Cast and Crew: Conrad L. Hall (Cinematography)
What It’s About: Succubus Kia (Allyson Ames) attempts to corrupt the soul of Marc (William Shatner), but when she fails she summons an Incubus (Milos Milos) to strike at Marc’s sister Arndis (Ann Atmar).
Why Watch it Today?: Today is the birthday of L. L. Zamenhoff, the creator of Esperanto, the artificial language spoken in today’s film. Zamenhoff hoped that Esperanto would unite the world, but here Esperanto is used to make the film feel otherworldly. The device succeeds, to a degree, but also enhances the feeling that Leslie Stevens, one of the creator’s of The Outer Limits, sought to emulate foreign art films, particularly the work of Ingmar Bergman. The mix of Bergman elements with California locations, 1960s television sensibilities, relatively unknown actors (Incubus was filmed pre-Star Trek) results in a strange and compelling, if not necessarily good, film.
Esperanto is celebrating its 125th anniversary next year. I’m sure we’ll hear more about that shortly.
Esperanto works! I learned it in my late teens, and I’ve used it in speech and writing in a dozen countries over recent years. As a planned auxiliary language, it is easier to learn and use than national tongues.
As an Esperanto speaker I found Incubus terrifying! Bill Shatner’s pronunciation that is, not the film.
Nevertheless Esperanto remains popular. The new online course http://www.lernu.net has 125 000 hits per day and Esperanto Wikipedia enjoys 400 000 hits per day. That can’t be bad 🙂
From what I’ve read, Shatner puts a French-Canadian accent on his Esperanto pronunciation. I had no idea that Esperanto was still being taught.
Esperanto is celebrating its 125th anniversary next year. I’m sure we’ll hear more about that shortly. It’s being taught and used by a huge number of people. I found it of use in Argentina earlier this month.
William Shatner + Esperanto sounds amazing!
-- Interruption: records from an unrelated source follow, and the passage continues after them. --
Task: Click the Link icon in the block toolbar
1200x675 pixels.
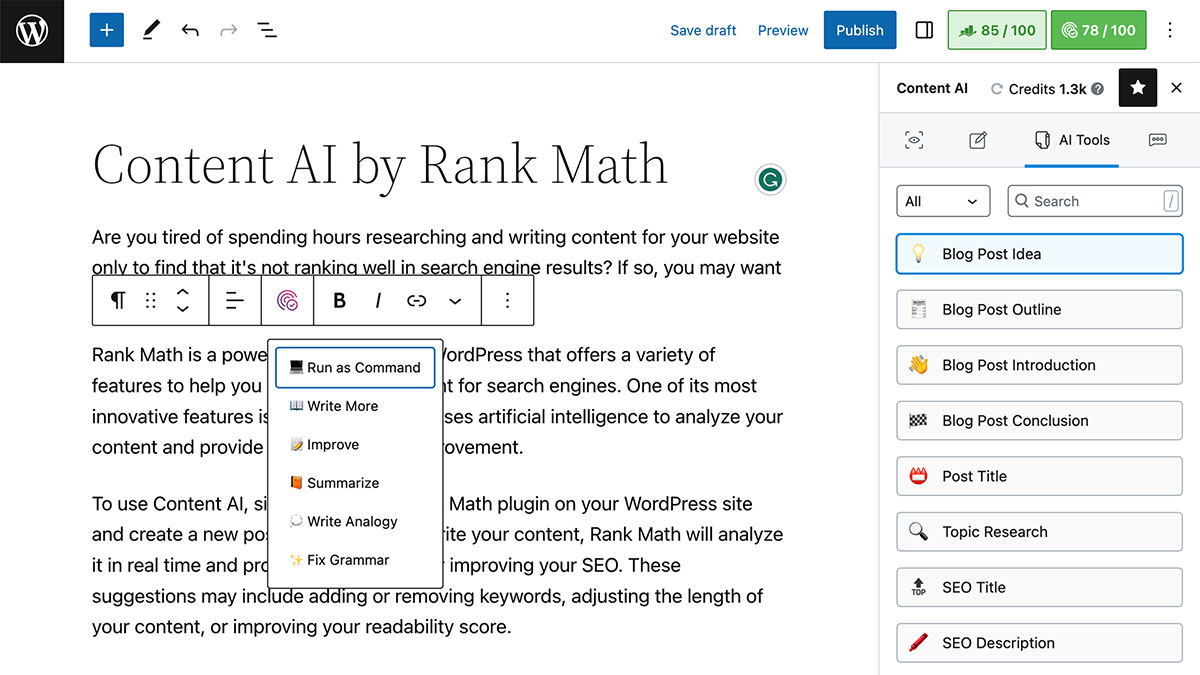Action: (x=416, y=300)

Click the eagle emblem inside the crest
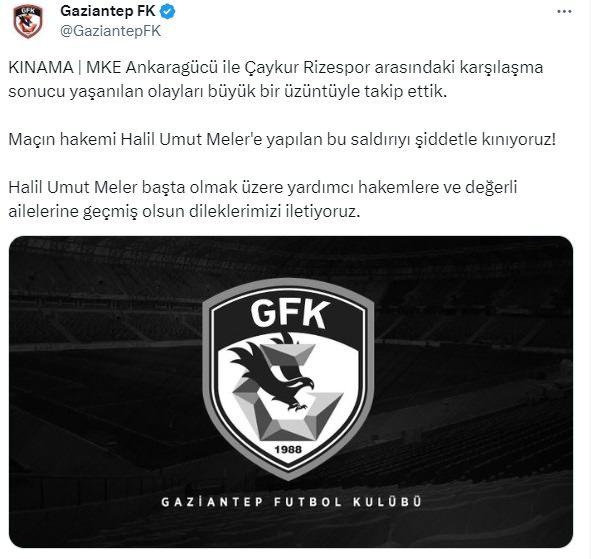(271, 371)
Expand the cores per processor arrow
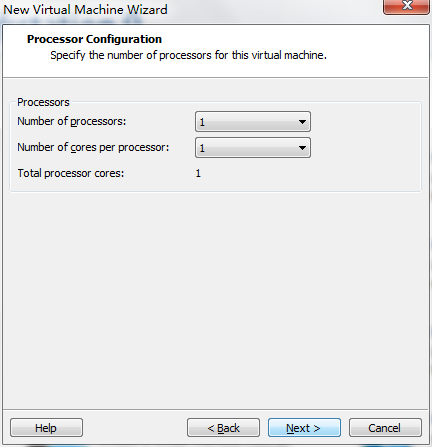 tap(302, 148)
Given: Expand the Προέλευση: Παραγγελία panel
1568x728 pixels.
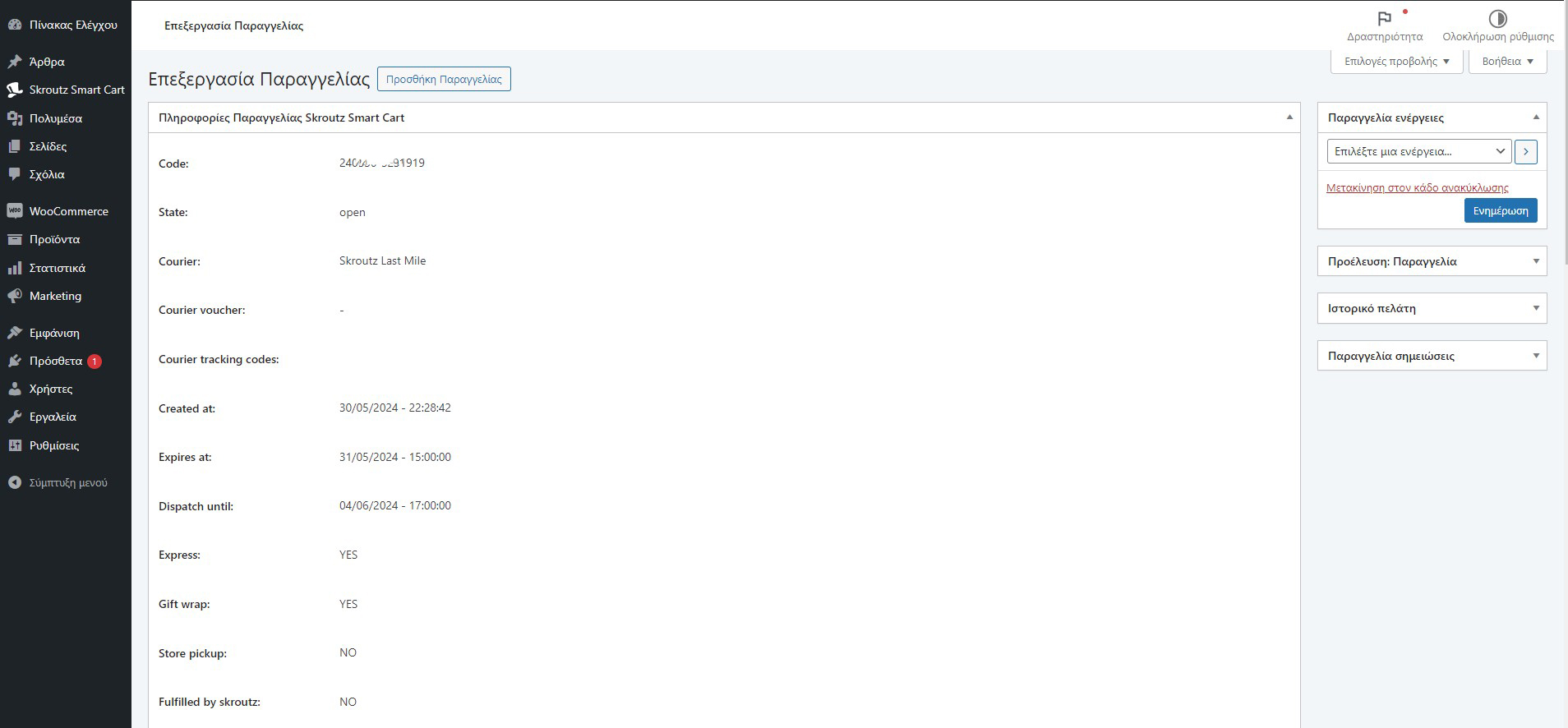Looking at the screenshot, I should 1535,261.
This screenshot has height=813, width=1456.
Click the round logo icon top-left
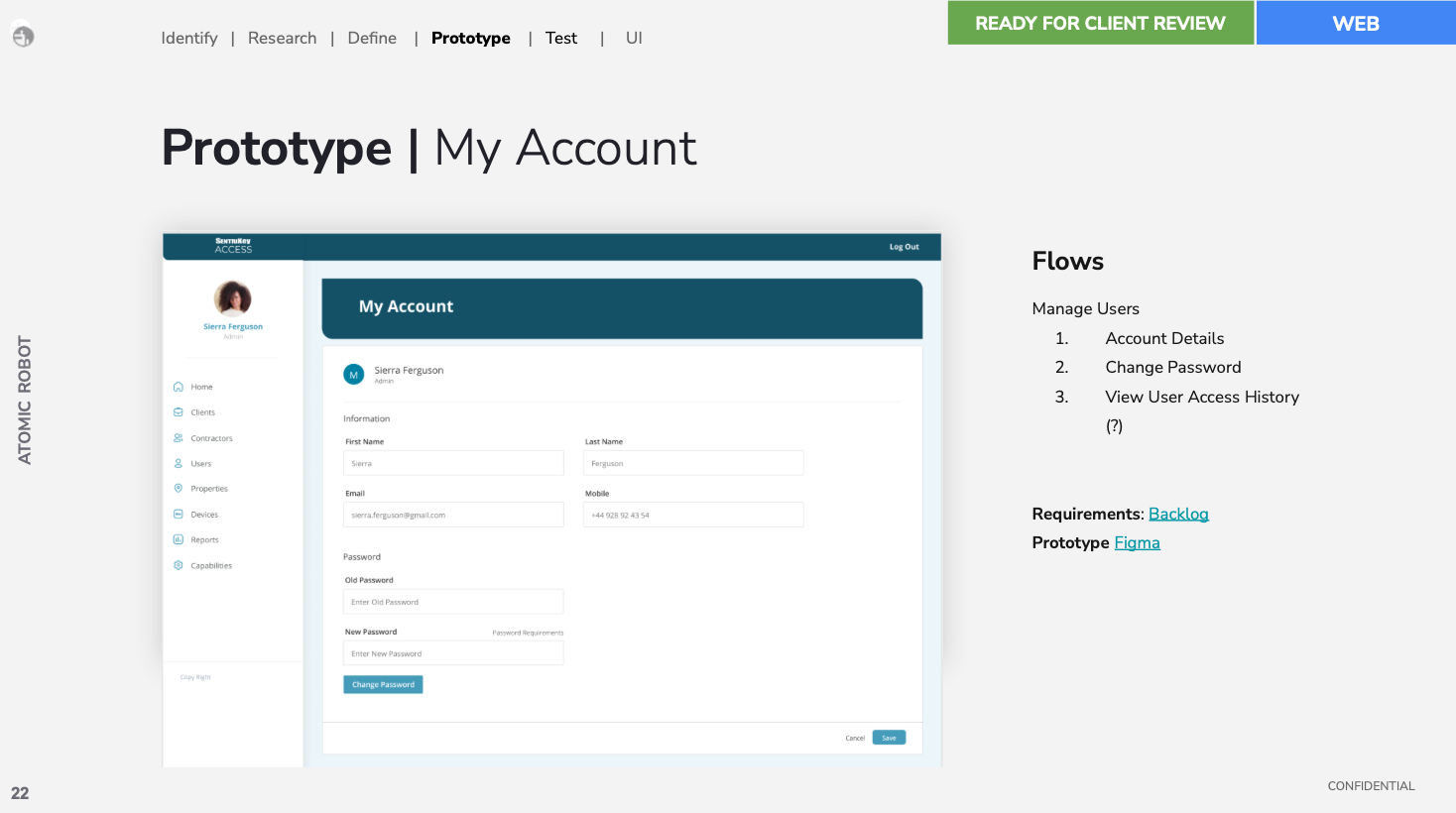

He apparently speaks it with a terrible Canadian accent! I was actually surprised at how almost good it is; it’s less a problem with the production, and more that the Esperanto switch, intentionally or not, basically boils down to “let’s see if putting this in another language will automatically convey the mood and quality of a Bergman film”. Unsurprisingly simply uses some of his themes, a vaguely Medieval setting and subtitles doesn’t make this another Seventh Seal.